NASCAR O'Reilly Auto Parts Series career
- 4 races run over 3 years
- Best finish: 95th (1999)
- First race: 1998 Carquest Auto Parts 250 (Gateway)
- Last race: 2001 Sam's Town 250 (Memphis)
| Wins | Top tens | Poles |
| 0 | 0 | 0 |

NASCAR Craftsman Truck Series career
- 28 races run over 2 years
- Best finish: 18th (1999)
- First race: 1998 DieHard 200 (Milwaukee)
- Last race: 1999 O'Reilly 300 (Texas)
| Wins | Top tens | Poles |
| 0 | 3 | 0 |

= Scott Hansen (racing driver) =

American stock car racing driver

Scott Hansen (born June 17, 1955) is an American stock car driver from Green Bay, Wisconsin. Now retired, Hansen primarily competed in the American Speed Association. He raced for several years in the NASCAR Craftsman Truck Series and Busch Series.

==Background==
Hansen grew up in a racing family as his father Rollie Hansen was a race car driver and the flagman in the 1960s at the Brown County fairgrounds at De Pere, Wisconsin.

==Racing career==

===Local driver===
Hansen won five late model track championships at the Wisconsin International Raceway between 1985 and 1989.

===American Speed Association and ARTGO===
Hansen moved to the American Speed Association (ASA) and ARTGO touring series and was the ASA series Rookie of the Year in 1989. He drove for Ken Schrader's ASA team.
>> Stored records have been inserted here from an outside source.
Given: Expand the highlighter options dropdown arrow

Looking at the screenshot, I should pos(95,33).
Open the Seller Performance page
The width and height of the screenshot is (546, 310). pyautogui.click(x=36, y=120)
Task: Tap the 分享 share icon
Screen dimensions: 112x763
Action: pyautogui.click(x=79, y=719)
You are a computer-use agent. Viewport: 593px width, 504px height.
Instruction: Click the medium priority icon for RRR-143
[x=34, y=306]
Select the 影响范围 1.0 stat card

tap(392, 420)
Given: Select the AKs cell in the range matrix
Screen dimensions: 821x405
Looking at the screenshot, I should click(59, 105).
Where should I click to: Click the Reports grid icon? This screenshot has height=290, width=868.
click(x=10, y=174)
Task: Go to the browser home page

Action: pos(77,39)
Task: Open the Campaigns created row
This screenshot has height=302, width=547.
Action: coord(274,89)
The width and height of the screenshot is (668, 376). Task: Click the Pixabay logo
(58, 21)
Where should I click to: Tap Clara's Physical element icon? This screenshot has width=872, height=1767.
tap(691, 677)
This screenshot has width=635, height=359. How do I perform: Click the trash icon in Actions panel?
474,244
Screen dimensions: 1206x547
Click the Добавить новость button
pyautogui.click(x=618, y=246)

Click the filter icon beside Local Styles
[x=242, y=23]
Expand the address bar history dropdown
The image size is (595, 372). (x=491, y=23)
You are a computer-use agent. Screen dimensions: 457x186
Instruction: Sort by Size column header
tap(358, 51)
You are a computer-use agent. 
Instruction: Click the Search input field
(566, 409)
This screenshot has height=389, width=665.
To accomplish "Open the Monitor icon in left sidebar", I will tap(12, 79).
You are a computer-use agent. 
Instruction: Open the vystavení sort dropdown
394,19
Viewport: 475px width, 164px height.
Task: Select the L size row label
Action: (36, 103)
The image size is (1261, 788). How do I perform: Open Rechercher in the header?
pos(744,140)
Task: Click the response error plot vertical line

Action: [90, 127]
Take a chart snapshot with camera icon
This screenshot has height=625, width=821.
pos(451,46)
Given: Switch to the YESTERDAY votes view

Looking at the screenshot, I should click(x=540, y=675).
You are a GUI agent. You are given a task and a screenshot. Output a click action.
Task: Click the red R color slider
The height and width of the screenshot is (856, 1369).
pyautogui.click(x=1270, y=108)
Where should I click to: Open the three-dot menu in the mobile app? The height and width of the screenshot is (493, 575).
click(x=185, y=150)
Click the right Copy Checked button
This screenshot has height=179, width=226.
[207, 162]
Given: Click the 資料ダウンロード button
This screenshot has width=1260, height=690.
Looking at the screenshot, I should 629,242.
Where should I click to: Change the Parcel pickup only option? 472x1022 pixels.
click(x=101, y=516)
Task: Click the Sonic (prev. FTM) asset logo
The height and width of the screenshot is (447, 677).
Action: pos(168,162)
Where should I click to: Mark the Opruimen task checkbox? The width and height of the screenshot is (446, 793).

One ARTGO win was the 1994 National Short Track championship race at Rockford Speedway.

===ARCA===
Hansen also made two spot ARCA starts in 1991; he had a seventh-place finish at the first race at Daytona and 24th at Atlanta.

===NASCAR Craftsman Truck Series===
Hansen failed to qualify for a Phoenix NASCAR Craftsman Truck Series race in 1995 and Tucson race in 1997. He made his first truck start for Billy Ballew Motorsports at the Milwaukee Mile in 1998; he qualified eighth in finished 24th. Hansen's second start came a month later at Indianapolis Raceway Park (IRP) when he qualified 20th and finished 24th. He started the final two races that season (Phoenix and Las Vegas) and both ended with Did Not Finish's (DNF).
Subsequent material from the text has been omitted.